Metadata-Version: 2.4
Name: sage-peptide-ambiguity-annotator
Version: 1.0.0
Summary: Annotate peptide spectrum matches (PSMs) from Sage with ambiguity information
Author-email: Patrick Garrett <pgarrett@scripps.edu>
License: MIT
Project-URL: Homepage, https://github.com/pgarrett-scripps/SagePeptideAmbiguityAnnotator
Project-URL: Bug Tracker, https://github.com/pgarrett-scripps/SagePeptideAmbiguityAnnotator/issues
Classifier: Programming Language :: Python :: 3
Classifier: License :: OSI Approved :: MIT License
Classifier: Operating System :: OS Independent
Classifier: Topic :: Scientific/Engineering :: Bio-Informatics
Requires-Python: >=3.9
Description-Content-Type: text/markdown
License-File: LICENSE
Requires-Dist: pandas
Requires-Dist: fastparquet
Requires-Dist: peptacular==2.5.0
Dynamic: license-file

# SagePeptideAmbiguityAnnotator

A tool for annotating peptide ambiguity in Sage search engine results based on fragment ion coverage.

## Description

The SagePeptideAmbiguityAnnotator processes peptide spectrum matches (PSMs) from Sage search engine output and annotates peptides with ambiguity information based on fragment ion coverage. It helps identify which parts of a peptide sequence have strong evidence from fragment ions and which parts are less certain.
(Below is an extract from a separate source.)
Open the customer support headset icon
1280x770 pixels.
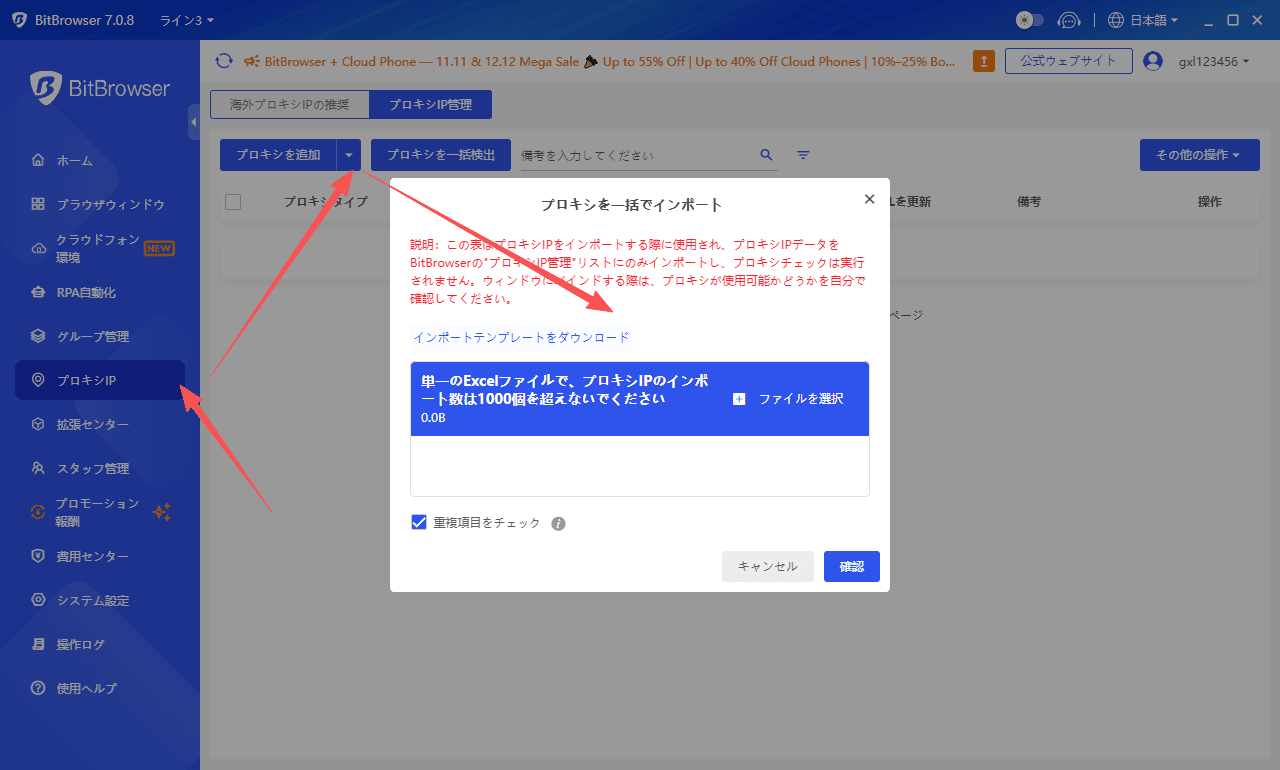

For open searches it can also place the observed mass shift as an internal modification, or labile modification if complete fragment ion coverage is observed.

## Installation

### From PyPI

```bash
pip install sage-peptide-ambiguity-annotator
```

### From Source

```bash
git clone https://github.com/pgarrett-scripps/SagePeptideAmbiguityAnnotator.git
cd SagePeptideAmbiguityAnnotator
pip install -e .
```

## Usage

### Command Line Interface

```bash
sage-annotate --results results.sage.parquet \
              --fragments matched_fragments.sage.parquet \
              --output annotated_results.sage.parquet \
              --mass_error_type ppm \
              --mass_error_value 50.0 \
              --mass_shift
```

### Streamlit Web Application

```bash
streamlit run streamlit_app.py
```

Then open your browser at http://localhost:8501

## Python API

```python
from sage_peptide_ambiguity_annotator.main import (
    read_input_files, 
    process_psm_data, 
    save_output
)

# Read input files
results_df, fragments_df = read_input_files(
    "results.sage.parquet", 
    "matched_fragments.sage.parquet"
)

# Process the data
output_df = process_psm_data(
    results_df, 
    fragments_df,
    mass_error_type="ppm",
    mass_error_value=50.0,
    use_mass_shift=True
)

# Save the output
save_output(output_df, "annotated_results.sage.parquet")
```

## Input File Requirements

### Sage Results File

The Sage results file must have the following columns:
- `psm_id`: Unique identifier for each PSM
- `peptide`: The peptide sequence with modifications
- `stripped_peptide`: The peptide sequence without modifications
- `expmass`: Experimental mass
- `calcmass`: Calculated mass

## Output

The output file contains all columns from the input results file plus:
- `ambiguity_sequence`: Annotated peptide sequence with ambiguity information
- `mass_shift`: The observed mass shift between the experimental and observed precursor masses. (Only applicable with open search)

## License

This project is licensed under the MIT License - see the LICENSE file for details.

## Dependencies

- pandas
- fastparquet
- peptacular
- streamlit (for web app)